Friday the 13th (2009)

Friday the 13th (2009)

Director : Marcus Nispel

Screenplay : Damian Shannon & Mark Swift (story by Damian Shannon & Mark Swift and Mark Wheaton; based on characters created by Victor Miller)

MPAA Rating : R

Year of Release : 2009

Stars : Jared Padalecki (Clay Miller), Danielle Panabaker (Jenna), Amanda Righetti (Whitney Miller), Travis Van Winkle (Trent), Aaron Yoo (Chewie), Derek Mears (Jason Voorhees), Jonathan Sadowski (Wade), Julianna Guill (Bree), Ben Feldman (Richie), Arlen Escarpeta (Lawrence), Ryan Hansen (Nolan), Willa Ford (Chelsea), Nick Mennell (Mike), America Olivo (Amanda), Kyle Davis (Donnie), Richard Burgi (Officer Bracke)

Guess who’s behind you? With virtually every other horror franchise from the 1970s and 1980s being given a hyper-stylized reboot in recent years, it was only a matter of time before the hockey-masked slasher Jason Voorhees was resurrected (again) for a 21st-century reimagining of Friday the 13th. When the original was released in 1980, it caused no end of consternation for critics, parents, and media watchdogs who couldn’t understand why otherwise normal kids would want to revel in mindless hackings and slashings. Thirty years later, there is apparently still a strong appetite for such fare, so the folks that produced the 2003 remake of The Texas Chainsaw Massacre, including producer Michael Bay and director Marcus Nispel, have gone back to the well and drug out a new version of incredibly stale material, giving it a modern shine, a little more gore, and pretty much nothing else.

While the screenplay was penned by Damian Shannon and Mark Swift, who also cowrote the jokey meta-horror smackdownFreddy vs. Jason (2003), this new version of Friday the 13th bears the heavy hand of director Marcus Nispel, who seems to have decided that the best way to reboot the franchise was to cross it with The Texas Chainsaw Massacre and The Hills Have Eyes. Hence, we got lots of weird hillbillies and underground lairs filled with rotting detritus and rusty machinery. Without much in the way of original ideas to work with, Nispel and his longtime cinematographer Daniel Pearl seem to have opted for grimy and gritty as a pretense for innovation, not that they don’t also indulge in a few moments of gratuitous silliness, the highlight of which has to be a girl who proves her lack of inhibition by waterskiing topless.

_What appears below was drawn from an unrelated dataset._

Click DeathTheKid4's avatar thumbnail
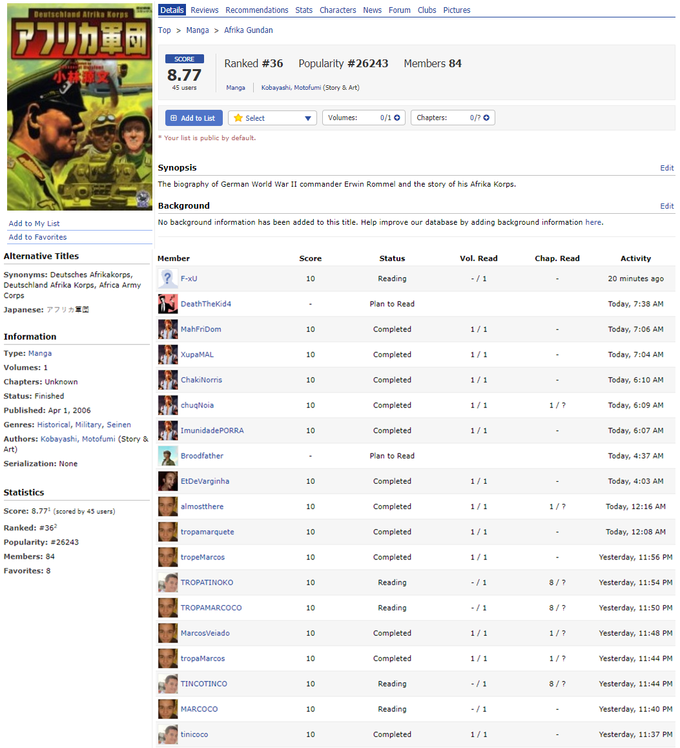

Friday the 13th takes the form of a belated sequel to the first film by Sean S. Cunningham (who also produced this new film) and ignores all the sequels that followed, except when it wants to borrow a motif or idea. It opens with a clumsy recreation of the original’s ending, with Mamma Voorhees losing her head via a Final Girl’s machete and then jumps forward to “the present day” where a group of college kids are hiking through the woods near the infamous and now-shuttered Camp Crystal Lake in search of a hidden marijuana patch (yes, you read that right). They find the pot, alright, but also the hulking specter of Jason Voorhees, who didn’t take kindly to his mother’s demise and is hellbent on slaughtering anyone who treads on his stomping ground. Hence, the film’s first 20 minutes is actually a prologue, setting up the real story to come, which involves yet another group of college kids coming into the same area six weeks later to party at a posh lake house. The house is owned by the parents of Trent (Travis Van Winkle), the group’s resident richboy snob whose arrogant antics are clearly starting to irritate his sweet-natured girlfriend Jenna (Danielle Panabaker). They cross paths with Clay Miller (Jared Padalecki), a rebel type who is searching for his sister Whitney (Amanda Righetti), who was part of the original group that fell beneath Jason’s blade.

With that basic set-up, the film piles one tired cliché on top of another, borrowing freely from the previous Friday the 13th films in ways that are more lazy than clever (the candle-lit mother shrine from Part 2, the barn from Part 3, etc.). Nispel does manage to develop some tension in the final 15 minutes, when the numbers start dwindling and the stakes get higher, but it’s not enough to make up for how frustratingly rote the opening passages are, not to mention some moments of sheer stupidity (does Jason pay the electric bill for those floodlights he has hooked up in his secret forest lair?). It’s not that we can or should expect too much at this point from any movie with Friday the 13th in the title, but you would at least hope that it would have one or two moments of something approaching inspiration, rather than just a grinding retread of the formulaic and the familiar.